**Pixel coordinate grounding data**
++++++
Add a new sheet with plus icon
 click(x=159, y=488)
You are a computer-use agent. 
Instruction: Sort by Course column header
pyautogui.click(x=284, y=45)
++++++
**WORK ITEM**
Reproduce each entry above without a single difference.

**WRITTEN ANSWER**
Add a new sheet with plus icon
 click(x=159, y=488)
You are a computer-use agent. 
Instruction: Sort by Course column header
pyautogui.click(x=284, y=45)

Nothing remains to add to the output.